# DOCUMENT TEXT:
----------

U.S. consumers and businesses control some $27 trillion in financial assets. The electronic commerce (EC) industry is counting on this reservoir of wealth to provide the raw materials necessary to buy, sell, invest and lend on the Internet. There is just one problem: Most of these assets are locked away, deep within financial institutions. Without an easy way to electronically access, analyze and
manipulate these assets, the EC industry will be deprived of its lifeblood, unable to fuel the engines of commerce.
The financial software sector is dedicated to solving this access problem by building bridges between the EC industry and the financial services industry. Currently, this sector is hard at work building the basic connections necessary to provide consumers and businesses with access to their financial accounts over the Internet. These efforts are not only opening up an important avenue for the flow of funds into the EC industry, but also increasing the general public's overall exposure to and confidence in the EC industry.
But the financial software sector's work will not stop at this level. Beyond just providing access to financial accounts, the sector is beginning to focus on how to apply new technologies to not only reengineer the process of providing financial services but also to enable entirely new services that were not even possible before the rise of EC.
The reality, (however), is that most businesses and consumers cannot access their financial accounts electronically and that even when they can access their accounts, subtle but significant problems prevent the financial software sector from fulfilling its mandate. To understand why this is the case, it is necessary to take a look at just how the sector is currently "solving" the problem of providing customers with access to their financial accounts. In order to provide on-line banking services, it is necessary to string together four basic components: front-end software, a middleware system, a core processing environment, and an electronic payment processing operation.
Front-end software enables consumers and businesses to access their financial accounts. There are different types of front-end software: voice response, screen phone and PC software (proprietary, personal financial management (PFM), basic access, on-line services and Internet software). The fear of betting on the "losing" software has led banks to offer as many different front-end options as possible. This "shotgun strategy" provides banks with piece of mind, but it also adds a great deal of middleware complexity.
The middleware component serves as a bridge from the new world technologies of PCs, on-line services, and the Internet to banks' old world legacy processing systems, which are usually large mainframe computers. Banks must build not just one bridge, but multiple bridges to translate messages between front-end software and legacy systems.
Core processing systems are the engines of the modern banking system in that they store, analyze, and process almost all account transactions and information.
In general, most banks do not have a single core processing system but, rather, a collection of separate processing systems, each having its own databases and applications. This means that each separate processing system requires its own customized bridge to the middleware component.
As with both front-end and core processing components, a bridge must be built between middleware components and electronic payment operations to electronically transmit bill payment instructions.
Stringing together these four components, along with a lot of hard work and a little bit of luck, will create an on-line banking operation that appears to work. However, poke a bit deeper and it quickly becomes apparent that the current on-line banking system is an unsustainable collection of technical compromises and quick fixes that at some point will have to be restructured. The current structure suffers from three major problems: lack of messaging standards, batch updating and core processing fragmentation.

----------

# CHALLENGE 1:
In the passage on financial software, what three major problems does the current on-line banking structure suffer from?
# CHALLENGE 2:
Render this sentence from the passage on financial software in Spanish: "Core processing systems are the engines of the modern banking system in that they store, analyze, and process almost all account transactions and information."

[Target pointing data]
----------

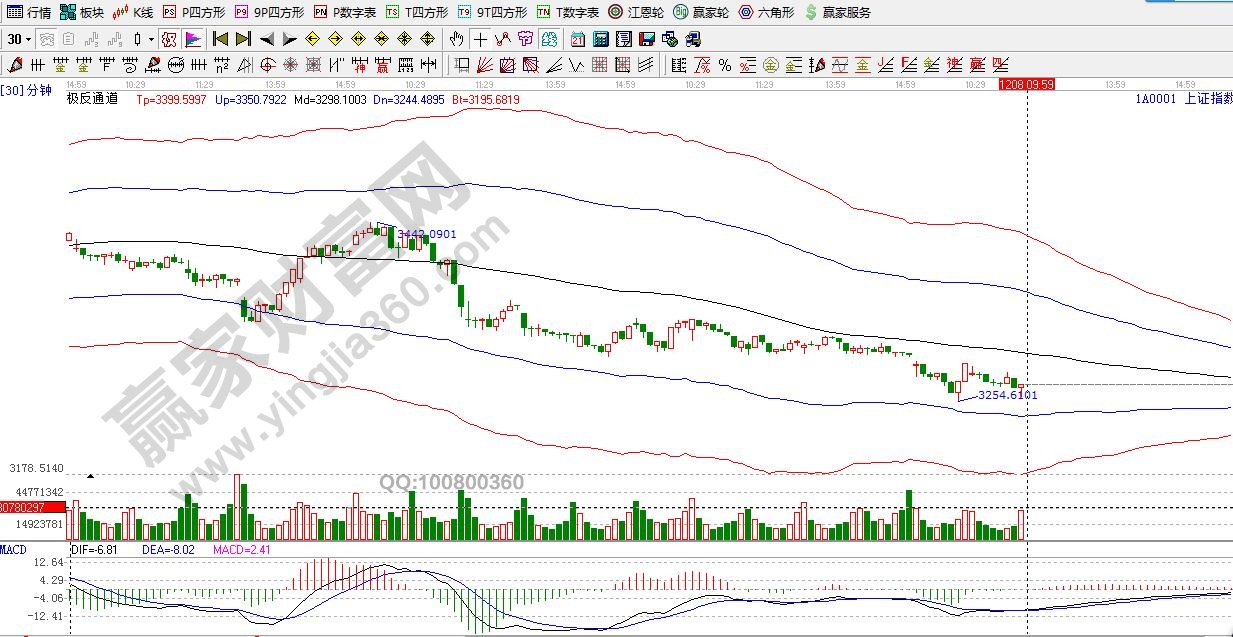Screen dimensions: 1233x637
Task: Open the K线 chart tab
Action: click(x=133, y=12)
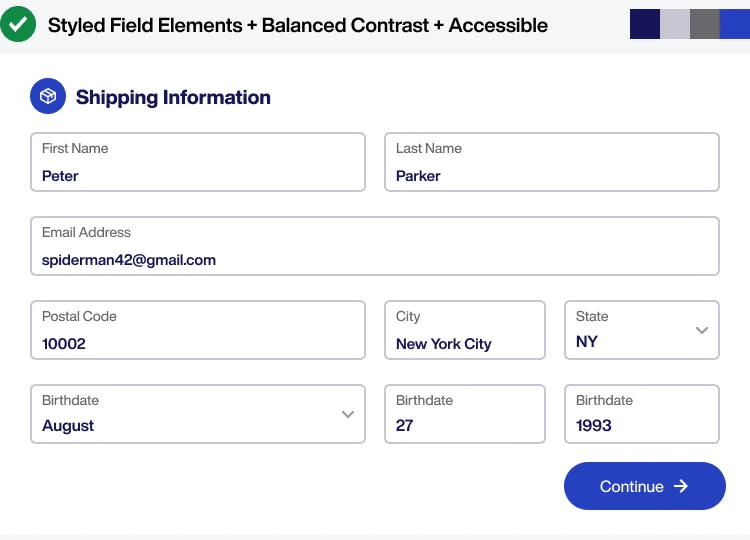The height and width of the screenshot is (540, 750).
Task: Select the Postal Code field 10002
Action: coord(198,330)
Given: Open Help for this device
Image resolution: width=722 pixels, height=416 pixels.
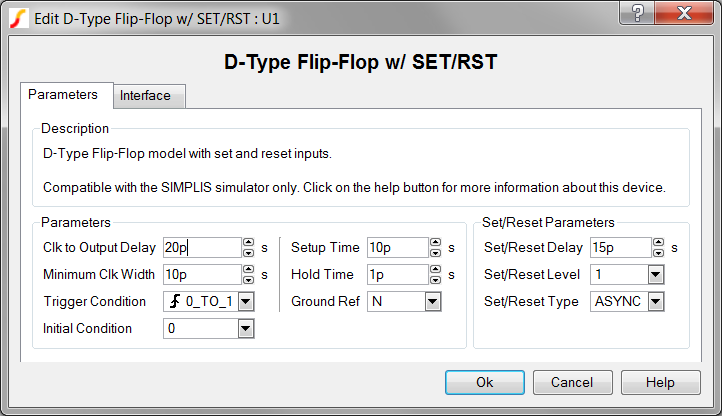Looking at the screenshot, I should tap(661, 382).
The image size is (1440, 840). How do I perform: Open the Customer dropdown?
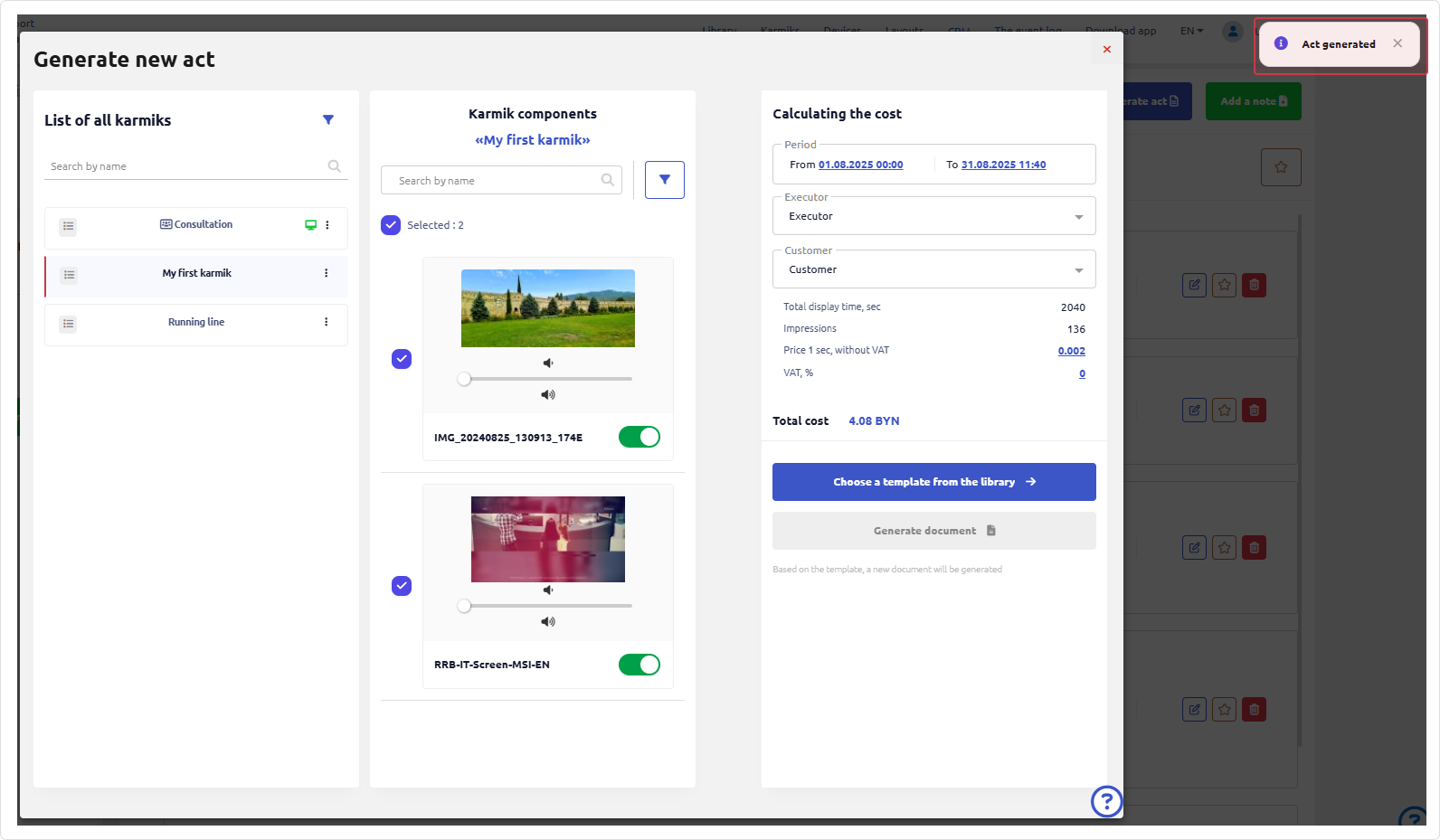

----------

# CORRECT ANSWER 1:
Lack of messaging standards, batch updating, and core processing fragmentation.

# CORRECT ANSWER 2:
Los sistemas de procesamiento central son los motores del sistema bancario moderno, ya que almacenan, analizan y procesan casi todas las transacciones y la información de las cuentas.